A method pioneered by Amazon is based around identifying item similarity. Rather than comparing users to each other, take user preference data and generate a model for how related items are assuming that the more people are interested in two things, the more likely they are to be related. This helps with the previous issues in two ways:
Cold start — when a new user enters the system you know nothing about the user. With a new preference item, however, you have the item. Depending on the nature of the item you can examine its properties and attempt to fit it into a relatedness model. This type of work is the purpose behind autotagging music and documents — figure out what they’re related to without human intervention.
Update cost — it isn’t cheaper to update an item-based system, but the rate of change is generally slower, so the process doesn’t need to be as quickly reactive. It also helps that if a new user sees a slow reaction time you may never get another chance to collect more information from them whereas an item will likely hang around for a few days.
I have two problems with item relatedness.
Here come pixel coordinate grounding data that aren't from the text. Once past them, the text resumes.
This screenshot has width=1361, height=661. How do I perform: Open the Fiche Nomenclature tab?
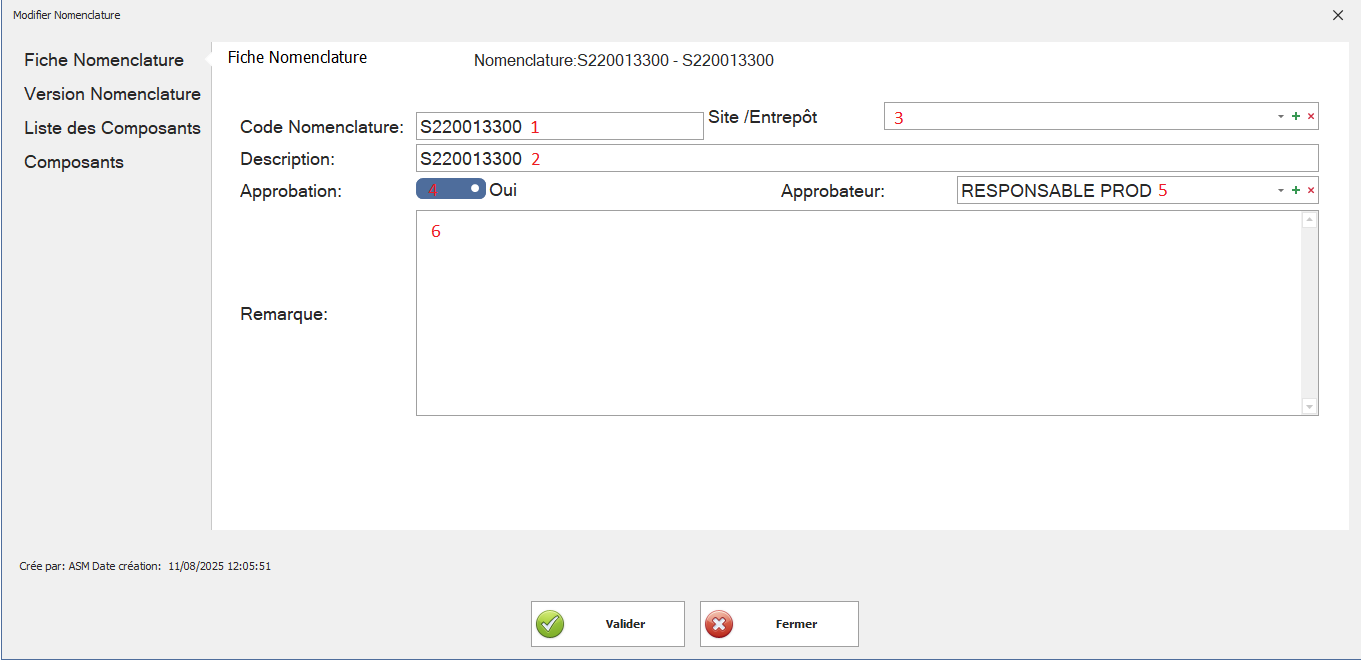[104, 60]
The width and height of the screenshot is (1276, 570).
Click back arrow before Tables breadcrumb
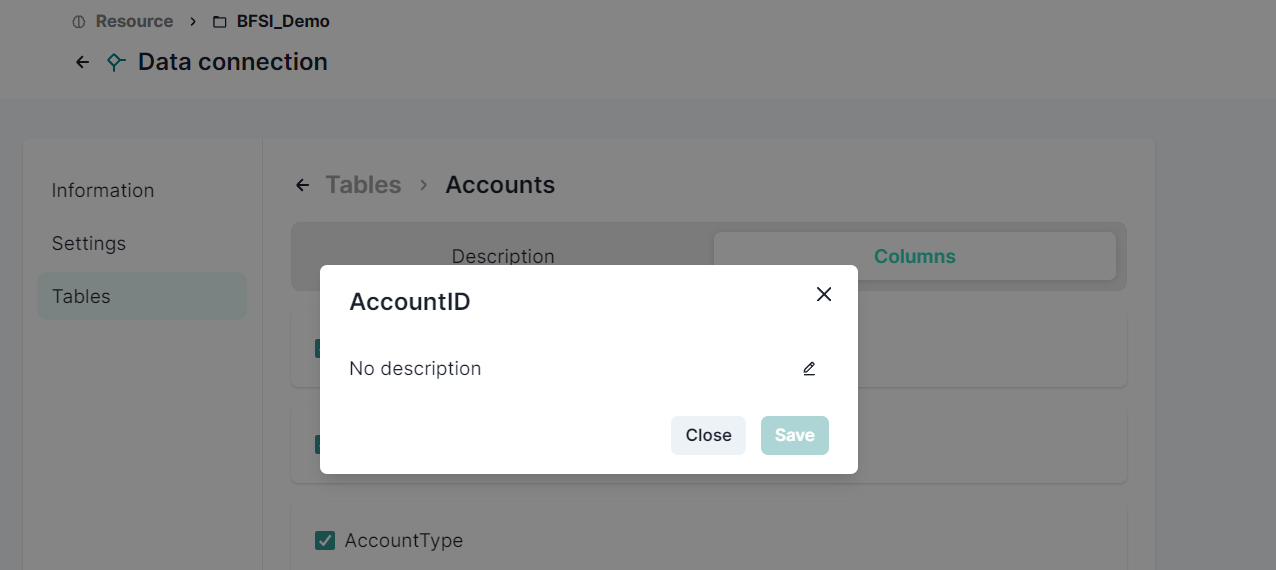click(x=302, y=185)
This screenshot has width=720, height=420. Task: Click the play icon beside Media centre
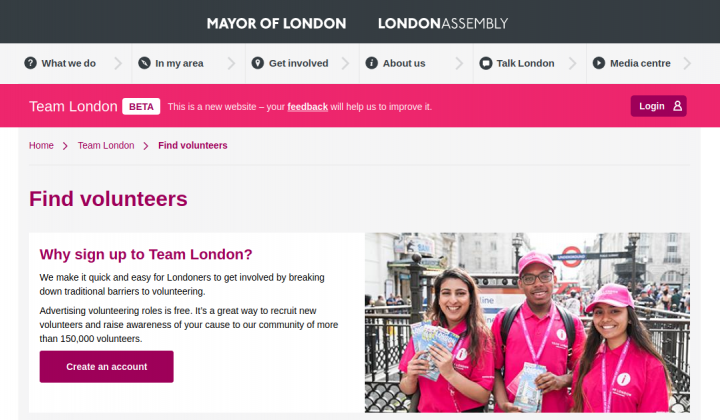coord(599,63)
The concept was pioneered to some extent by Amazon and it makes sense within the context of people purchasing things. I often go shopping and buy a set of things for a project or I will tend to buy things related in an area. This is a measure of relatedness however and distinctly not similarity. In fact if I bought one book on growing tomatoes it makes it likely than average that I’m not going to buy another unless I’m really into tomatoes. So there’s a blank spot around each item where items are similar enough not to be purchased.
Amazon seems to fill this in with info about browsing because I am likely to look at two similar items to compare them. There’s also probably some time series considerations in there as well since the longer between when I bought two things the less likely they are to be related, I would think.
With preference there is also the danger of not having all the salient characteristics in the system. For instance, I’m listing to Garth Brooks’ The Hits right now. I listened to country in high school. I like ’90’s country songs because they remind me of that period. I don’t really listen to much modern country. Relatedness of items is individual to certain users and item-based similarity loses those distinctions.
Also, for something like blogs or music though there is a Heisenberg sort of effect. Liking a song may get me to like a genre or hearing too much of a song may turn me off. The sweet spot is to give me what I want, but not too much of it. Relatedness is not really going to give me that information.
1 comment so far ↓
You know, going to work as an intern in corporate R&D is not nearly the same as “working for the man” for the rest of us. I know you know this, because we’ve talked about it. Anyway… sounds like things are going well.
As to the cold start problem. Greg Linden has posted about the time element in recommendations on search engines, and a large problem is that what I’m looking for Right Now is not necessarily correlated well to my history (for instance, I may actually be looking for something about the fruits called Apples, as opposed to the computer company called Apple, even though my “history” would probably suggest Apple is a higher probability).